A era do capital improdutivo, de Ladislau Dowbor.
• Quais são as circunstâncias ideais para escrever?
Ao redor, tranquilidade; por dentro, urgência.
• Quais são as circunstâncias ideais de leitura?
Uma poltrona confortável, horas livres e silêncio.
• O que considera um dia de trabalho produtivo?
O que me traz uma ideia. Ou um primeiro parágrafo. Ou uma página que continuo achando boa no dia seguinte.
• O que lhe dá mais prazer no processo de escrita?
Perceber que, a certa altura, a história começa a se contar enveredando por caminhos que eu não tinha imaginado, e me surpreender com o que a escrita me revela sobre o mundo e sobre mim mesma.
• Qual o maior inimigo de um escritor?
A vaidade.
• O que mais lhe incomoda no meio literário?
A vaidade.
• Um autor em quem se deveria prestar mais atenção.
Carla Piazzi, Flávia Braz, Fernando Rinaldi, Júlia Barandier.
• Um livro imprescindível e um descartável.
Não dá para eleger um único livro imprescindível. Felizmente são muitos, e de todos os gêneros: O deserto dos tártaros, de Dino Buzzati; Stoner, de John Willians, Altos voos e quedas livres, de Julian Barnes; O verão dos homens adultos, Victor Heringer; todos os da Adélia Prado, e haveria muitos outros nessa lista. Já os descartáveis, a memória descartou.
• Que defeito é capaz de destruir ou comprometer um livro?
Tentar ensinar seja lá o que for, explicar demais, ser confortável no sentido de não provocar nenhum tipo de incômodo. E (pensando em títulos estrangeiros) uma tradução ruim.
• Que assunto nunca entraria em sua literatura?
Nunca é muito tempo. Assuntos que hoje passam longe do meu radar talvez me capturem amanhã, quem sabe?
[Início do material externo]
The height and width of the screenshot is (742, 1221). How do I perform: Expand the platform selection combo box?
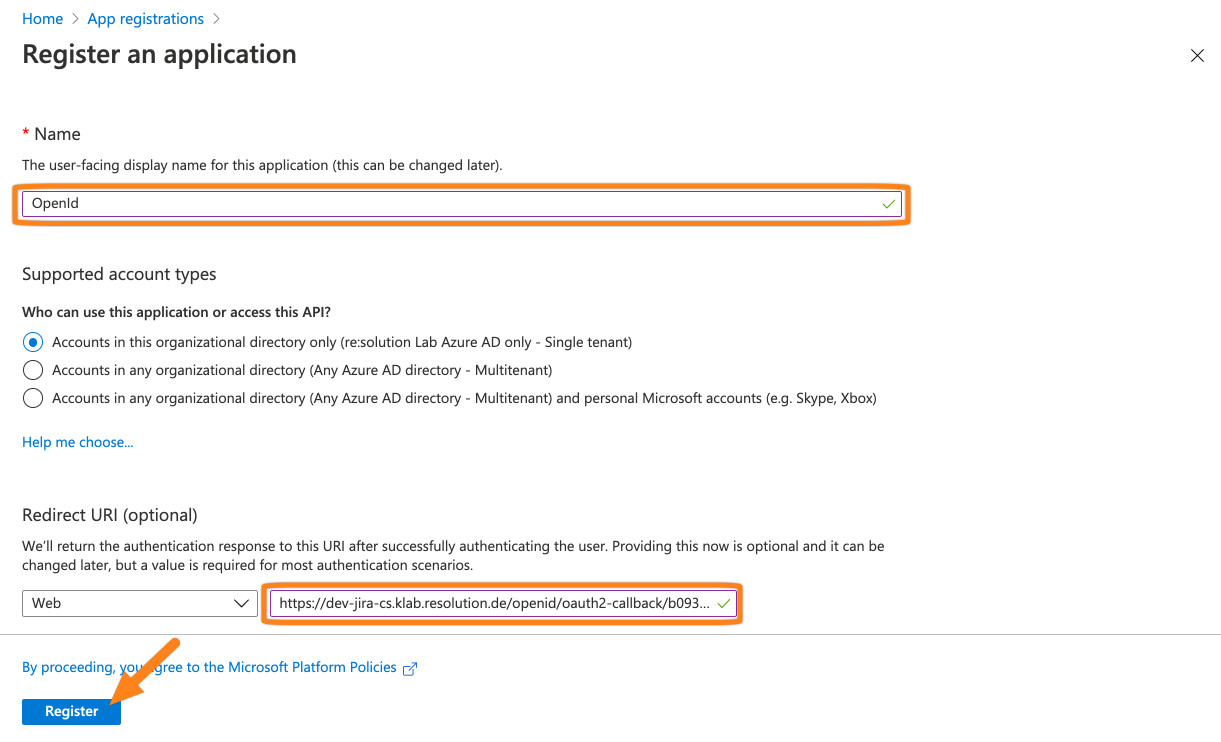tap(140, 603)
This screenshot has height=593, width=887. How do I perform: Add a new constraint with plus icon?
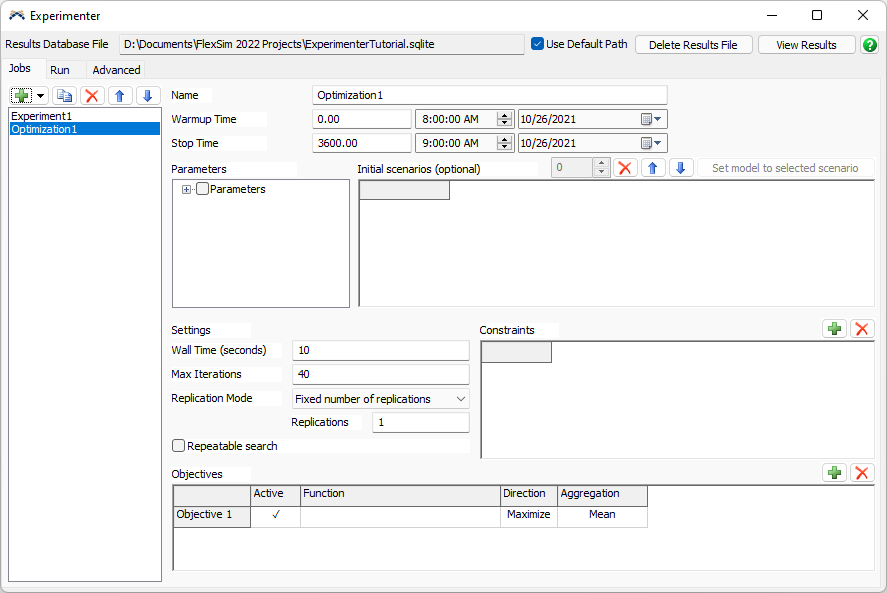(834, 329)
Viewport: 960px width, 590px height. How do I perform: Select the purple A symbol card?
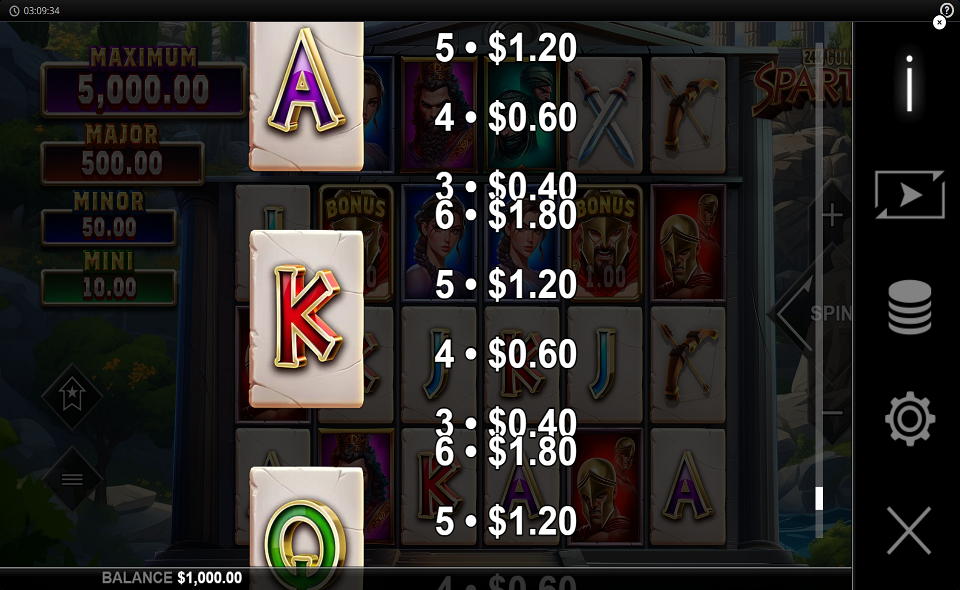point(306,96)
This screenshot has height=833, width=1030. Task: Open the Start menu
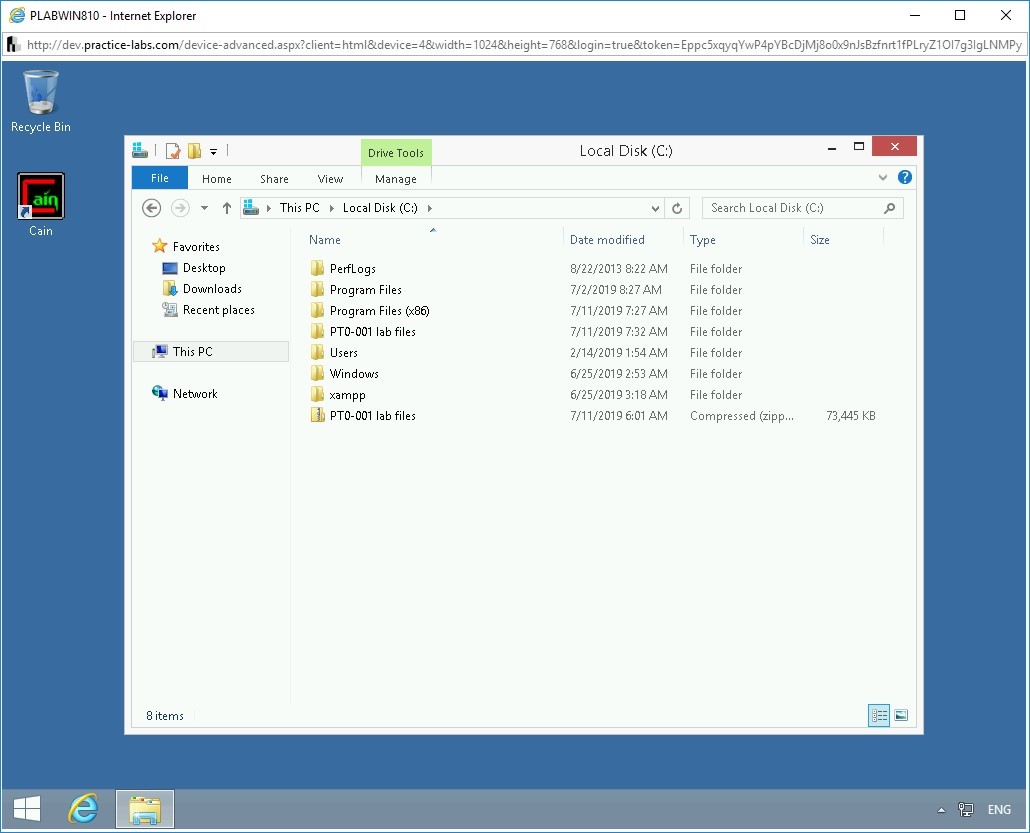click(26, 808)
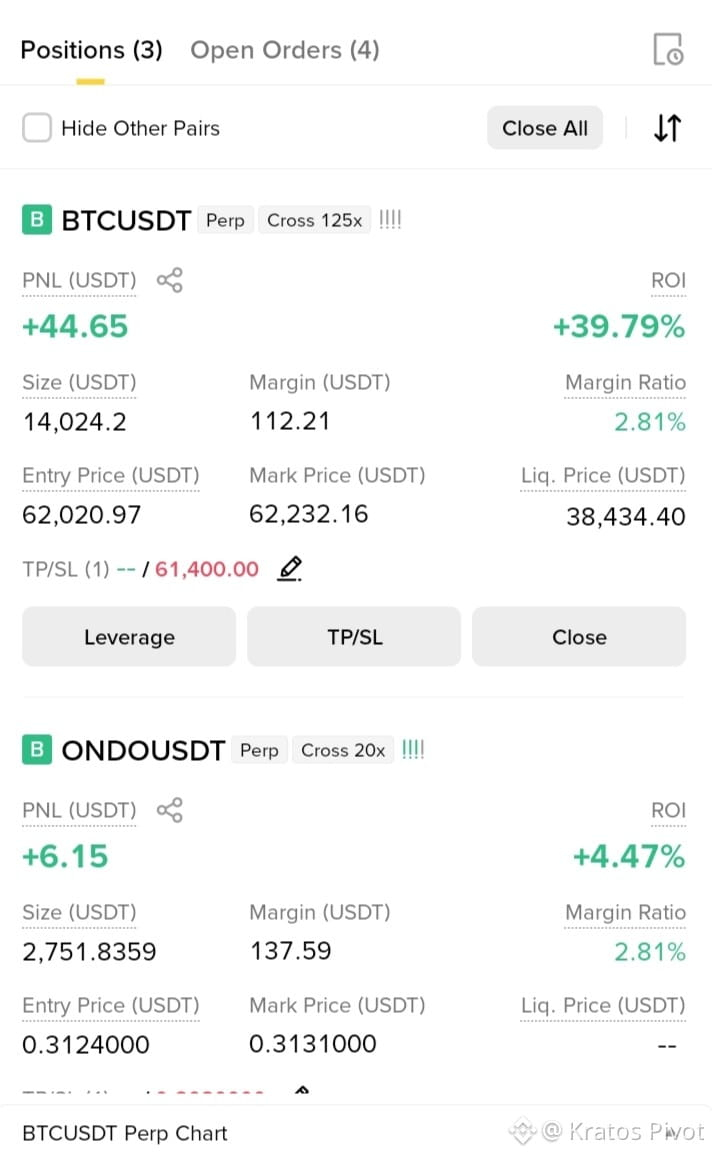712x1156 pixels.
Task: Tap the TP/SL button for BTCUSDT
Action: click(x=355, y=637)
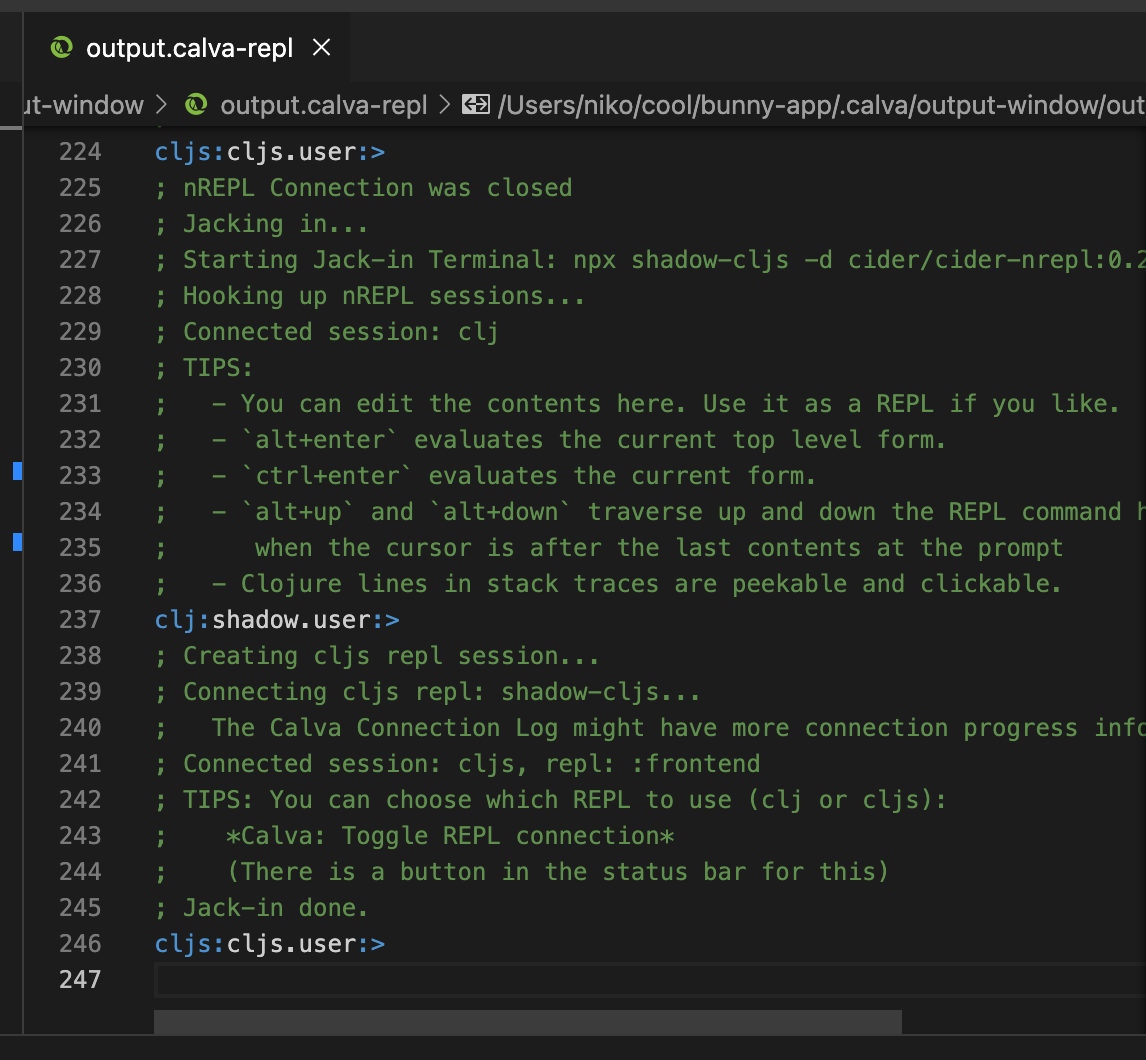
Task: Click the Calva icon in the breadcrumb bar
Action: tap(196, 104)
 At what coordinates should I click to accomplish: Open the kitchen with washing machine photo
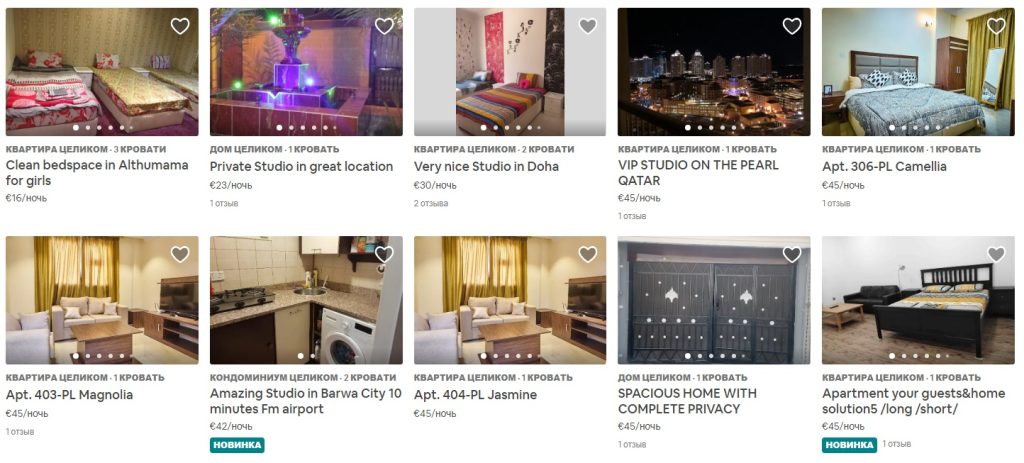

Só quero que a curiosidade não me abandone… nunca.
• Qual foi o lugar mais inusitado de onde tirou inspiração?
De uma perna balançando sem parar na poltrona ao lado da minha, na sala de espera do dentista. Mais recentemente, de um termômetro no semáforo marcando 39 ºC, às 13h, em São Paulo.
• Quando a inspiração não vem…
Leio.
• Qual escritor — vivo ou morto — gostaria de convidar para um café?
Lygia Fagundes Telles. Além do café, ofereceria um cálice de vinho do Porto, como ela costumava fazer depois das entrevistas. Também gostaria demais de convidar Natalia Ginzburg; maravilhoso mesmo seria tomar esse café papeando com as duas.
• O que é um bom leitor?
O que lê com prazer.
• O que te dá medo?
Viajar de avião, a morte das pessoas que amo, qualquer doença que me impeça de escrever.
• O que te faz feliz?
Estar perto da minha família, das amigas, dos amigos e dos meus gatos. Banho de mar, pão com manteiga, chocolate.
• Qual dúvida ou certeza guiam seu trabalho?
A certeza de que continuo tendo muito o que aprender.
• Qual a sua maior preocupação ao escrever?
Encontrar as palavras que podem dar forma a certa ideia e ouvir o clique que só acontece quando tudo se encaixa. A segunda maior preocupação: torcer para que o leitor também escute (ou sinta) esse clique.
• A literatura tem alguma obrigação?
A obrigação de passar longe do panfletário, da mesmice e das lições de moral.
• Qual o limite da ficção?
Limite é uma palavra que não cabe na ficção.
• Se um ET aparecesse na sua frente e pedisse “leve-me ao seu líder”, a quem você o levaria?
Ao Pedro Vinicio. Mas também convidaria o ET para passar uma tarde na praia: não é um “líder”, mas o mar me inspira de muitas maneiras.
• O que você espera da eternidade?
Sossego e todo o tempo do além-mundo para ler os livros que não dei conta nesta vida.